Despite being used as a means of safely preserving food for hundreds of years, but eating frozen food is often seen as a last resort and not as healthy as eating fresh ingredients every day. According to the Frozen Report 2015, one in three Britons believe frozen food is inferior to fresh food, with 43 per cent say that nothing could persuade them to buy more frozen fare. But as it turns out, just like wonky veg, it may be all in our heads.
For the sake of our health, our pockets and the environment, it may be time to stop turning our noses up at frozen produce.
Here are 5 myth-busting reasons to give frozen food a try:
We live in an era obsessed with convenience, and nothing says 'convenient' like frozen food. Out of season? No need to import – just freeze and enjoy some summer berries in autumn. These days frozen offerings are not restricted to fish fingers and pizzas either, with more and more innovative products being introduced every year. From Ready to Roast Gammon Joints with Honey Glaze and Pulled Atlantic Salmon with Peppers in a Sweet BBQ Sauce to Sweet Potato Fries and Whole Leaf Spinach, you don’t need to keep popping to the shop or spend hours doing prep for complex culinary delights.
Contrary to popular belief, some studies have shown that freezing may 'lock in' the beneficial nutrients of fruits and vegetables, potentially keeping them fresher for longer. For example, in one frozen food experiment by the University of Chester, fresh produce was stored in a general household fridge at 4°C for up to three days. They were then compared with frozen produce stored in a domestic freezer at -20°C for the same amount of time. The concentrations of antioxidants and other key nutritional components decreased in the refrigerated produce and ended up lower than that found in the frozen goods. This suggests that for longer-lasting nutritional benefits, frozen might be the best choice.

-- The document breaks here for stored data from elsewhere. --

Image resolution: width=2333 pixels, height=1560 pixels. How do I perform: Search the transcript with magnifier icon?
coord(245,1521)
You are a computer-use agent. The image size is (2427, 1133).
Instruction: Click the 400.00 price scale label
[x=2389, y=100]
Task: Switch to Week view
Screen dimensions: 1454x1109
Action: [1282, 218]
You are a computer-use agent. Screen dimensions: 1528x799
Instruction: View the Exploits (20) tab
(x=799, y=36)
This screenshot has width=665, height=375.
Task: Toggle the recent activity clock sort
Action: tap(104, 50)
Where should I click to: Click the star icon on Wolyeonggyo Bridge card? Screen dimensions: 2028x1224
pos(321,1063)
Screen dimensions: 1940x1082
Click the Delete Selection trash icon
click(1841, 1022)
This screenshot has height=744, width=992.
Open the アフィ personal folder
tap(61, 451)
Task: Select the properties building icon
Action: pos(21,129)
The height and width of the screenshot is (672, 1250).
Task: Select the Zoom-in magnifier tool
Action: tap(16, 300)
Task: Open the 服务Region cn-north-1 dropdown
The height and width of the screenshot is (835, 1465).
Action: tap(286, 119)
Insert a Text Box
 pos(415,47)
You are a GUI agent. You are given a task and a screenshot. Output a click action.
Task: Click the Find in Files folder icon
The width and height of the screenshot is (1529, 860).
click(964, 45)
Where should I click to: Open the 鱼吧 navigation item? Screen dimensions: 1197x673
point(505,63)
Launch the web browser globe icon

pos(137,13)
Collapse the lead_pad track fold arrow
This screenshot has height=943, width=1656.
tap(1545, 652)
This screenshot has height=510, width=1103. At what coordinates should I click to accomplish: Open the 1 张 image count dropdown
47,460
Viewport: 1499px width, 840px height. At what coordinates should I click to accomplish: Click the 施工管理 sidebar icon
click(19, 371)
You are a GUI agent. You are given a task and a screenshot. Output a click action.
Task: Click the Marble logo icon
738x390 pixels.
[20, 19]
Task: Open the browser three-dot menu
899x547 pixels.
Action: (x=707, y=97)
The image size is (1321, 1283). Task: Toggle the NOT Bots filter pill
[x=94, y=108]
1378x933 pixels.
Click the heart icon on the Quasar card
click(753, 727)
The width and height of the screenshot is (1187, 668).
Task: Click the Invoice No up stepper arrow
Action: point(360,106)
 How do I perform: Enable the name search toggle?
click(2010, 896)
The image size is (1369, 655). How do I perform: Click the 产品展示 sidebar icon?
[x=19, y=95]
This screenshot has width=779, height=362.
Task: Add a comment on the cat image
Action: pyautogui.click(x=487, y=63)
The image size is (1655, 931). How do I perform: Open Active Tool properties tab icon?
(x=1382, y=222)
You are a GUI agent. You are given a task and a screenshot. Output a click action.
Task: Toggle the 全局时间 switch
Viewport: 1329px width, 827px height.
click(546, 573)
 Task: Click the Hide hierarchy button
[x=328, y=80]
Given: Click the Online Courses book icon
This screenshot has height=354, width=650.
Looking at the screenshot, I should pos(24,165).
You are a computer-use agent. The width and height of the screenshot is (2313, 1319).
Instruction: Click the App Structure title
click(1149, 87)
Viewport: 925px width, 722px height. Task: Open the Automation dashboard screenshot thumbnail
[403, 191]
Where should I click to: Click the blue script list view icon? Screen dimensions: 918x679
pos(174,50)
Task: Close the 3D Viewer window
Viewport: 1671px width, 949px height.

According to studies commissioned by the British Frozen Food Federation, frozen food compares favourably to fresh in blind taste tests with little difference spotted between the two in terms of taste and texture. So you don't have to scrimp on flavour for convenience.
Frozen foods are often less expensive at point of sale than fresh produce. Rather than this being attributed to lower quality produce, it is actually down to savings passed on to the consumer due to lower production costs.
Stopping food waste
Did you know that Britain has the highest level of food wastage in the European Union, with each household throwing away 13lb (6kg) of food each week? This whopping wastage costs each household roughly £470 a year. Buying frozen produce that has a much longer shelf life can really help to curtail this problem and would likely lead to a reduction in food waste, saving us even more money. Win win.